Silverfen Web Design


Javascript has, perhaps a little harshly, been called the “Gaffa tape of the world wide web”. It’s the scripting language used on web pages. Despite that rather pejorative description, there are few web sites that don’t use it at some level.

Some will argue that effective use of style sheets renders Javascript unnecessary. Style sheets do indeed provide some powerful and flexible ways of controlling the appearance of web sites. The snag is that browsers don’t always implement the standards for style sheets as well as they might, and there are particular problems when people use out-of-date browsers.

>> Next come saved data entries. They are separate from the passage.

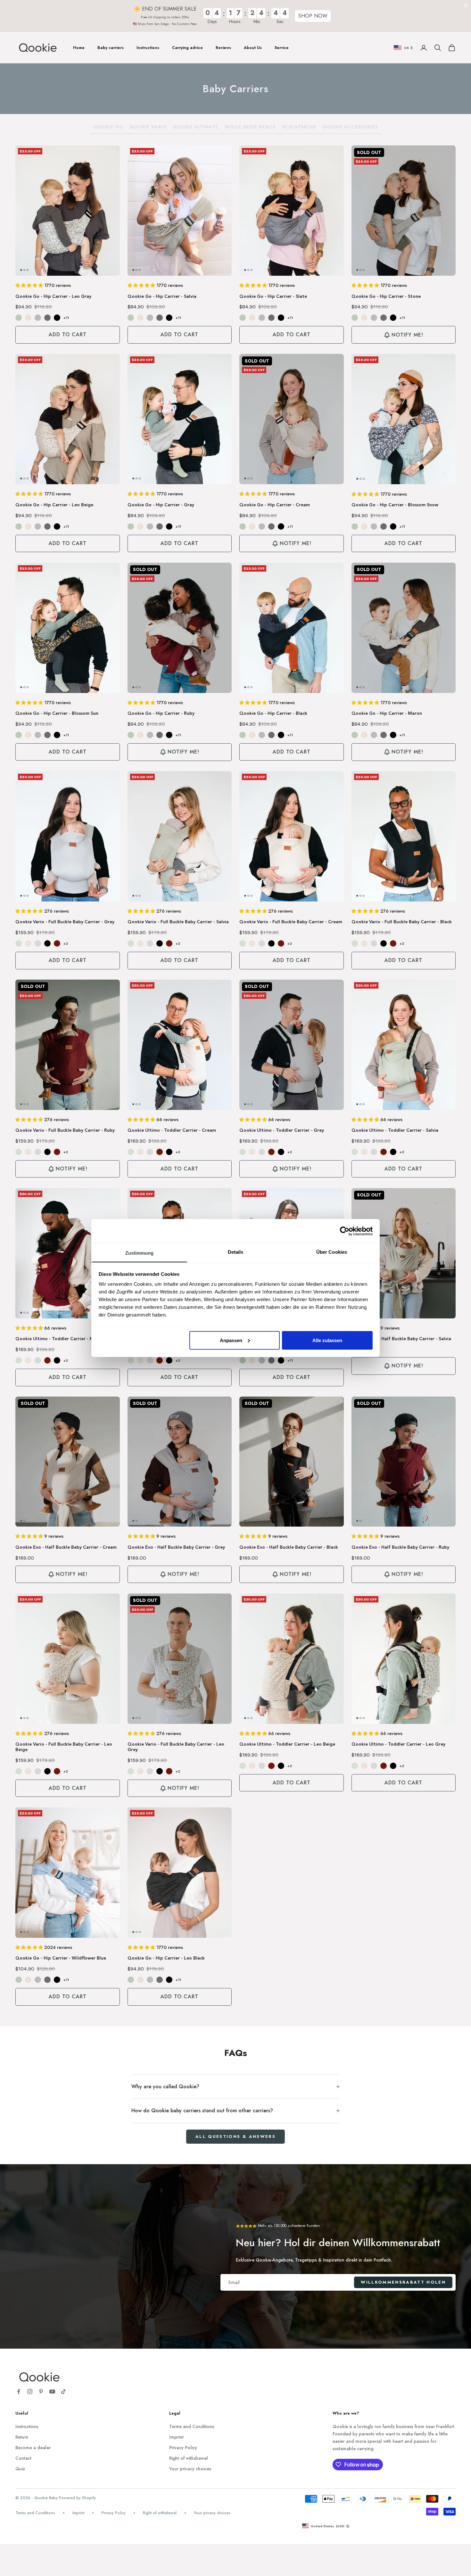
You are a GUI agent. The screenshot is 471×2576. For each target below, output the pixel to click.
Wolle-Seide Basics (250, 127)
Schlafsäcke (299, 127)
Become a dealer (33, 2447)
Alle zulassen (327, 1340)
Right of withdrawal (188, 2458)
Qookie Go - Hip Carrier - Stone (386, 296)
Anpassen (231, 1340)
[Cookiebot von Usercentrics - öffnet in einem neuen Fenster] (345, 1231)
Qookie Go (108, 127)
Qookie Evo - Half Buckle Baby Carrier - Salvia (401, 1339)
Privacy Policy (183, 2447)
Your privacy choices (190, 2469)
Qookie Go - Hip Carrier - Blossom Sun (56, 713)
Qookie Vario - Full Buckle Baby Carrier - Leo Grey (176, 1747)
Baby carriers (110, 48)
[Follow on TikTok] (63, 2391)
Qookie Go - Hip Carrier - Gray (161, 505)
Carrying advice (187, 48)
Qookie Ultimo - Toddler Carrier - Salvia (394, 1130)
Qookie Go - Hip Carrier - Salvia (162, 296)
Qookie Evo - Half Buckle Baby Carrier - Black (288, 1547)
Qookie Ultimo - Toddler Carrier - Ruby (57, 1339)
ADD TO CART (68, 334)
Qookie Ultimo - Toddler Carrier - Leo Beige (287, 1744)
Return (22, 2437)
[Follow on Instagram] (30, 2391)
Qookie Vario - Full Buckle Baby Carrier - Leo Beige (63, 1747)
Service (282, 48)
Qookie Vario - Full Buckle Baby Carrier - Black (401, 922)
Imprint (176, 2437)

On this site, Javascript has been used to:

  • cycle through the screen shots on the home page (once that page has loaded);
  • make the white area of the window move down if there were likely to be significantly more grey below than above;
  • make this block of text scroll if necessary;
  • adjust the width of the white box as it was too wide in Internet Explorer (which has a reputation for not following web standards as well as Firefox)
  • hide the contact email address from programs that trawl the internet looking for email addresses to send spam to
  • to make the links on the left go red when the relevant article is read.

That’s typical of the use of Javascript on a relatively simple site. Other common uses would be to enable things to move (or change) on a web page, to check the contents of a form or to let the answers to one question inform others that are asked.

More complicated sites make heavy use of Javascript — extending what can be done in html and style sheets, and enhancing the computing of a web site.